▶ Task:
When the line with "Trending (20, 2395)" appears below, start repeating lines exactly, and keep going through the line with "Viral News (72, 2565)"; add nothing outside that span.

▶ Record excerpts:

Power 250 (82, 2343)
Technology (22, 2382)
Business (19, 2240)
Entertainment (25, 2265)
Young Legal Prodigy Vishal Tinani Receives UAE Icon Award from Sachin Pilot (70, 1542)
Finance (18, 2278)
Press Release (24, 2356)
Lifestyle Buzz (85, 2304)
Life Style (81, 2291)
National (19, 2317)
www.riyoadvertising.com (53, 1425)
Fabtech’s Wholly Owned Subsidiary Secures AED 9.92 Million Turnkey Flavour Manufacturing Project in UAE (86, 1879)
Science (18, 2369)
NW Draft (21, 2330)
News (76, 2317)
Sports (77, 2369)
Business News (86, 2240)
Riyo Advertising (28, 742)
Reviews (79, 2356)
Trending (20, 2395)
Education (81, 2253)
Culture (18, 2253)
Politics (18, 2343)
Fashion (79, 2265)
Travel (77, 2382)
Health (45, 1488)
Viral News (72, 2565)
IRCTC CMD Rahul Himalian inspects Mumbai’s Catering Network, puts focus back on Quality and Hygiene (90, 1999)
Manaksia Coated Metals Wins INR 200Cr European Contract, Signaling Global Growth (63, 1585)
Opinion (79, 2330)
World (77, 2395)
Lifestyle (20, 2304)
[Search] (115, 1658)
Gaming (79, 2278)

...

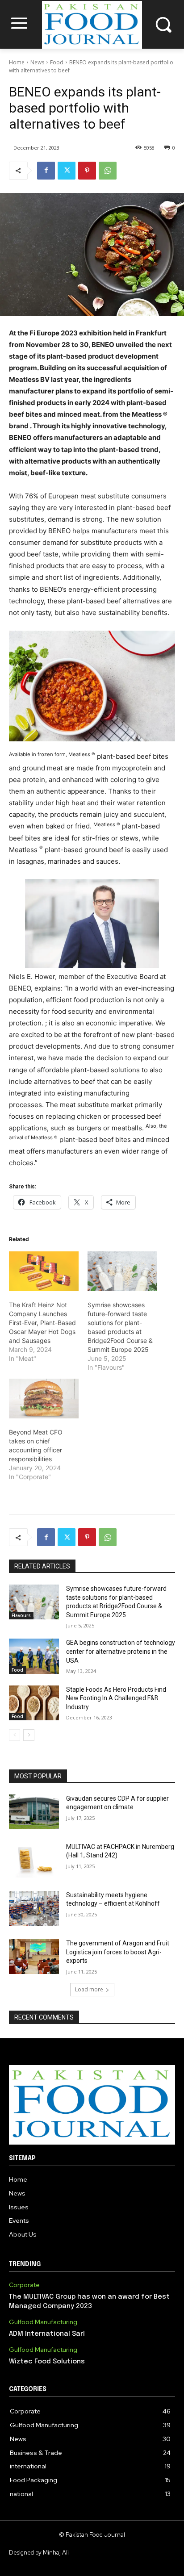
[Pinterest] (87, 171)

==

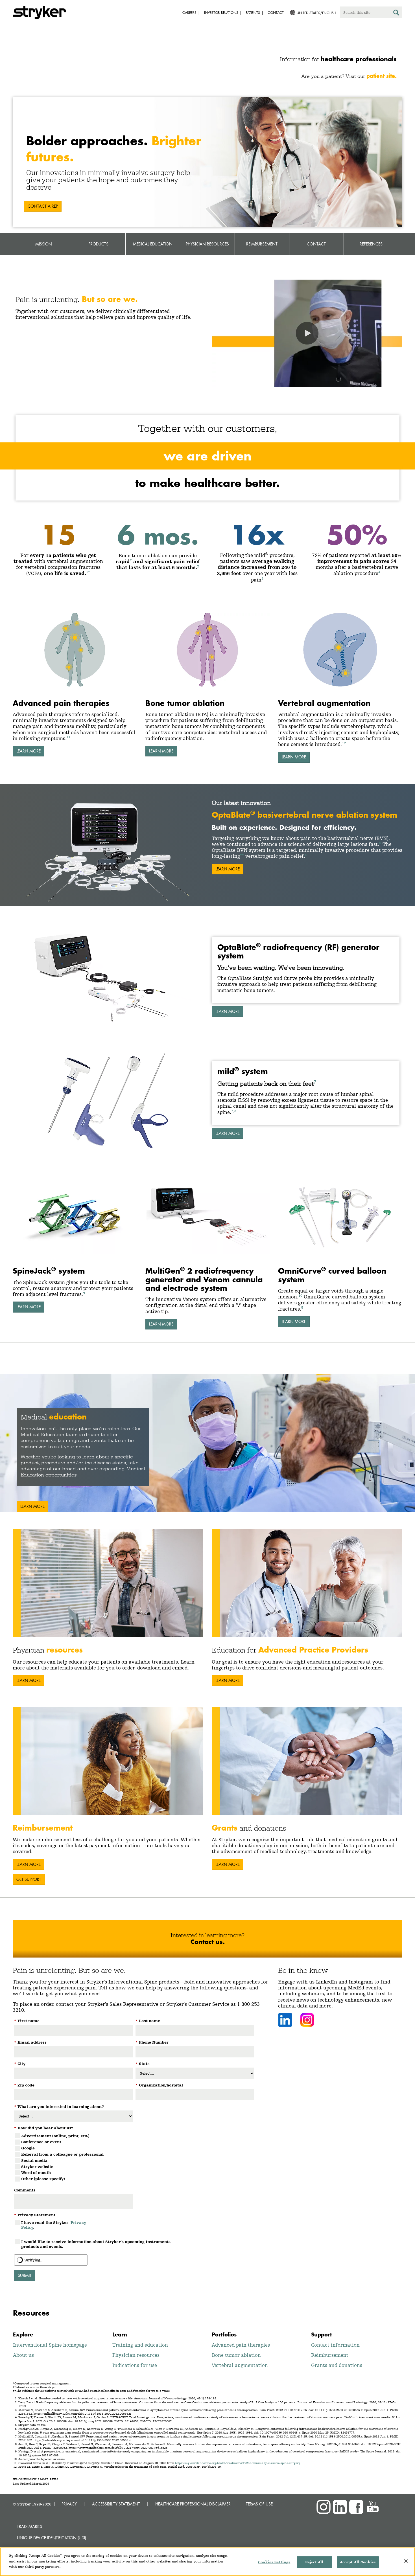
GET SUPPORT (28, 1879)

▶ Task answer:
Trending (20, 2395)
Education (81, 2253)
Culture (18, 2253)
Politics (18, 2343)
Fashion (79, 2265)
Travel (77, 2382)
Health (45, 1488)
Viral News (72, 2565)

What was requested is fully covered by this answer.